Items from a data source:
****************************************
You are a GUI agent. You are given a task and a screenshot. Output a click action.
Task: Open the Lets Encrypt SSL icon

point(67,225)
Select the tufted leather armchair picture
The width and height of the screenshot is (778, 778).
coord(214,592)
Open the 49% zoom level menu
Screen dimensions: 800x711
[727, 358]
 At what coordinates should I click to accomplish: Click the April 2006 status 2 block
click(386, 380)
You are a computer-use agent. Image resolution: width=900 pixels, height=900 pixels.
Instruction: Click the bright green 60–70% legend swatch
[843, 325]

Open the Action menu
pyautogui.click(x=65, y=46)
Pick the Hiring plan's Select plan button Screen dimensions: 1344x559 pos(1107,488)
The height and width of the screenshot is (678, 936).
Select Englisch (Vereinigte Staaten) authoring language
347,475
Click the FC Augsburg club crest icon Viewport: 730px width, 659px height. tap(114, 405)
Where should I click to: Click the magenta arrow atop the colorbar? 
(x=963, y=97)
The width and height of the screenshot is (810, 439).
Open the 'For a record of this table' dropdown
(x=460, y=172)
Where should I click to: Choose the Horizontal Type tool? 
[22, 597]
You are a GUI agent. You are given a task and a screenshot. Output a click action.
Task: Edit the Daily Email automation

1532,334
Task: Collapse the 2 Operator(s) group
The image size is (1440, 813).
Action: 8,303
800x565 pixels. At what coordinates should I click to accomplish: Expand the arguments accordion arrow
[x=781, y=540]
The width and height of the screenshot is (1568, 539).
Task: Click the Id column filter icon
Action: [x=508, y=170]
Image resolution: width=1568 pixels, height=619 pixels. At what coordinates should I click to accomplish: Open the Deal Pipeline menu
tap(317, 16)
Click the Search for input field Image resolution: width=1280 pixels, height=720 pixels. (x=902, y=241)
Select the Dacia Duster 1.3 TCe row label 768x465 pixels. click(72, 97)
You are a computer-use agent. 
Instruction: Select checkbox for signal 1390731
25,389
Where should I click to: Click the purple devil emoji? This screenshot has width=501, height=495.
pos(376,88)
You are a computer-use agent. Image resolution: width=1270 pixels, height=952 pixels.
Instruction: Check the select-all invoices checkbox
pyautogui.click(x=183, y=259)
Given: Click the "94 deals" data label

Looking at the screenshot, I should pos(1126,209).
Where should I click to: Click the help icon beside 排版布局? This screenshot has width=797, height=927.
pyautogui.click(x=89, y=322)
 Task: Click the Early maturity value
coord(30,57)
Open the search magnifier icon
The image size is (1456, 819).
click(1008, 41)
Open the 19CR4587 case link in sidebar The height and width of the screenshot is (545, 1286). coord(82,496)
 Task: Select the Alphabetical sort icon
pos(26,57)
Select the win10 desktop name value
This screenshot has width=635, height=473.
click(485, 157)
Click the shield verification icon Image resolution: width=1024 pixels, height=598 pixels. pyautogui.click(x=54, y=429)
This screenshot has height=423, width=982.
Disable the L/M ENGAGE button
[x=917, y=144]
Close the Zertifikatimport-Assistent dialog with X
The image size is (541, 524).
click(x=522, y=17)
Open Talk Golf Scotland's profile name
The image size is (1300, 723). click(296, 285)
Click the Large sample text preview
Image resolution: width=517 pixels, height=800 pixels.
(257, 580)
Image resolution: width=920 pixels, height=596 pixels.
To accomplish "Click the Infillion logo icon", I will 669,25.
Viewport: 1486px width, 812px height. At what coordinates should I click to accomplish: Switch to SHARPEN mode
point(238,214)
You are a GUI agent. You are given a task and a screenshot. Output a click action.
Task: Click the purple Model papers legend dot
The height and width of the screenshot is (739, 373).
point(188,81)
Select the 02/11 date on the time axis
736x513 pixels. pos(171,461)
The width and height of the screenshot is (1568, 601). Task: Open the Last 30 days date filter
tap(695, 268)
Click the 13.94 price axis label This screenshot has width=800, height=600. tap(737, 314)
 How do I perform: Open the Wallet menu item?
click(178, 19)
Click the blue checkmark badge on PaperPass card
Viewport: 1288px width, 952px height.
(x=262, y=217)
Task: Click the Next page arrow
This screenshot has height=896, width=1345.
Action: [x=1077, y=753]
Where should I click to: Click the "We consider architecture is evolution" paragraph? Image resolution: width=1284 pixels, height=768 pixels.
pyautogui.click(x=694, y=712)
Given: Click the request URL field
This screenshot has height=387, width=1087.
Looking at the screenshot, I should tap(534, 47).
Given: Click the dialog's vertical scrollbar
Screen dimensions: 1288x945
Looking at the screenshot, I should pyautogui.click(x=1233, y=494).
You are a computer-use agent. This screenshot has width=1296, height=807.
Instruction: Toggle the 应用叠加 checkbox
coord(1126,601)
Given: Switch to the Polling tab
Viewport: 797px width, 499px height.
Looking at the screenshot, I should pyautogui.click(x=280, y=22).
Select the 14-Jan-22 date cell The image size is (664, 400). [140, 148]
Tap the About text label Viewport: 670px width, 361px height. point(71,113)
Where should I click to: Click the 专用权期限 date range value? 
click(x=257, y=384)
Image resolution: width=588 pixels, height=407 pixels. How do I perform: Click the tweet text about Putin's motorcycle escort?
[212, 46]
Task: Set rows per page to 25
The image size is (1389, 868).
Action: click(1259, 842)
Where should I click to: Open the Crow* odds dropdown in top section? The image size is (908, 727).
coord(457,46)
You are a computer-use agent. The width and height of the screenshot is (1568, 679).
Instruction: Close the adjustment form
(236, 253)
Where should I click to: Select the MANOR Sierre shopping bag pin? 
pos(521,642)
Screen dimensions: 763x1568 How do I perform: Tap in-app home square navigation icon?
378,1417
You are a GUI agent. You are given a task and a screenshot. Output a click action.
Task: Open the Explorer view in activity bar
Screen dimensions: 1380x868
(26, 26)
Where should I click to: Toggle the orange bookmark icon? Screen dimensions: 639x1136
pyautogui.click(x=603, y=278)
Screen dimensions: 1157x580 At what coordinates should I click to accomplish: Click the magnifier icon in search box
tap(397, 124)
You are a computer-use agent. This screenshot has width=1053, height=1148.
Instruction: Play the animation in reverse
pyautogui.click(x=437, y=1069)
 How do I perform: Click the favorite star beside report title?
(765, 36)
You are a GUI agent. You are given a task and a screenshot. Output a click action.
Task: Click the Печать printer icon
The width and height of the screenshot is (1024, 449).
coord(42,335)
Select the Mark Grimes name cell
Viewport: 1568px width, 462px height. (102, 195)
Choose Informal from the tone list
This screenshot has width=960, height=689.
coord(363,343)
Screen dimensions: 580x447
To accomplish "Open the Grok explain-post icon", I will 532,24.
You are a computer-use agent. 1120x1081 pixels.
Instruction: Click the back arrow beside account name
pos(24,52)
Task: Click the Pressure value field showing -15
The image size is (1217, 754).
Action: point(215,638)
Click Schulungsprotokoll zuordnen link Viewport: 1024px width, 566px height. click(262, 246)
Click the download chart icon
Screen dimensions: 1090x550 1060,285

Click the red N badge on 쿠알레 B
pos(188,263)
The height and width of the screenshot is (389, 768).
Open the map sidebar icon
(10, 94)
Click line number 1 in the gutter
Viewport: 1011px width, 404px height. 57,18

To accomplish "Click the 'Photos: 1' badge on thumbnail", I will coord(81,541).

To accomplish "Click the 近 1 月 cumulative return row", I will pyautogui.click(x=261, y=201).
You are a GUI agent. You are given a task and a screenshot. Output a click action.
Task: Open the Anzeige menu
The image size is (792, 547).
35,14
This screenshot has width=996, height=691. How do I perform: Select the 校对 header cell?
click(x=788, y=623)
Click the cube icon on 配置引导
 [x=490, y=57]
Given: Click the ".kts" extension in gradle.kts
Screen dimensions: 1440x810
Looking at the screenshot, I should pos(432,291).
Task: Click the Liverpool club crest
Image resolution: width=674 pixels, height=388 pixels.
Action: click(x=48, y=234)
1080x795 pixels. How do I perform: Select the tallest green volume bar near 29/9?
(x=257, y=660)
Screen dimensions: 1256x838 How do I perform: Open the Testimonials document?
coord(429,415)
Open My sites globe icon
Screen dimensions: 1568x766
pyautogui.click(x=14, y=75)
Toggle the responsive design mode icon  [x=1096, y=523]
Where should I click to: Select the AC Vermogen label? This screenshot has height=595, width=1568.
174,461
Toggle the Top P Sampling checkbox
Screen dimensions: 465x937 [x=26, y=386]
****************************************
Starting with the line that holds "Instruction: Click the back" and ending with the line that holds "Open My sites globe icon", retype every line in the data above exactly, and nothing else.

Instruction: Click the back arrow beside account name
pos(24,52)
Task: Click the Pressure value field showing -15
The image size is (1217, 754).
Action: point(215,638)
Click Schulungsprotokoll zuordnen link Viewport: 1024px width, 566px height. click(262, 246)
Click the download chart icon
Screen dimensions: 1090x550 1060,285

Click the red N badge on 쿠알레 B
pos(188,263)
The height and width of the screenshot is (389, 768).
Open the map sidebar icon
(10, 94)
Click line number 1 in the gutter
Viewport: 1011px width, 404px height. 57,18

To accomplish "Click the 'Photos: 1' badge on thumbnail", I will coord(81,541).

To accomplish "Click the 近 1 月 cumulative return row", I will pyautogui.click(x=261, y=201).
You are a GUI agent. You are given a task and a screenshot. Output a click action.
Task: Open the Anzeige menu
The image size is (792, 547).
35,14
This screenshot has width=996, height=691. How do I perform: Select the 校对 header cell?
click(x=788, y=623)
Click the cube icon on 配置引导
 [x=490, y=57]
Given: Click the ".kts" extension in gradle.kts
Screen dimensions: 1440x810
Looking at the screenshot, I should pos(432,291).
Task: Click the Liverpool club crest
Image resolution: width=674 pixels, height=388 pixels.
Action: click(x=48, y=234)
1080x795 pixels. How do I perform: Select the tallest green volume bar near 29/9?
(x=257, y=660)
Screen dimensions: 1256x838 How do I perform: Open the Testimonials document?
coord(429,415)
Open My sites globe icon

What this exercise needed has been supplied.